## begin Material
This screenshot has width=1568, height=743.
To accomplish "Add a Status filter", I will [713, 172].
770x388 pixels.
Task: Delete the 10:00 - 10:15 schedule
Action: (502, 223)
## end Material
Exercise requirements:
Copy the entries above back out word for word, line by line.

Solution:
This screenshot has width=1568, height=743.
To accomplish "Add a Status filter", I will [713, 172].
770x388 pixels.
Task: Delete the 10:00 - 10:15 schedule
Action: (502, 223)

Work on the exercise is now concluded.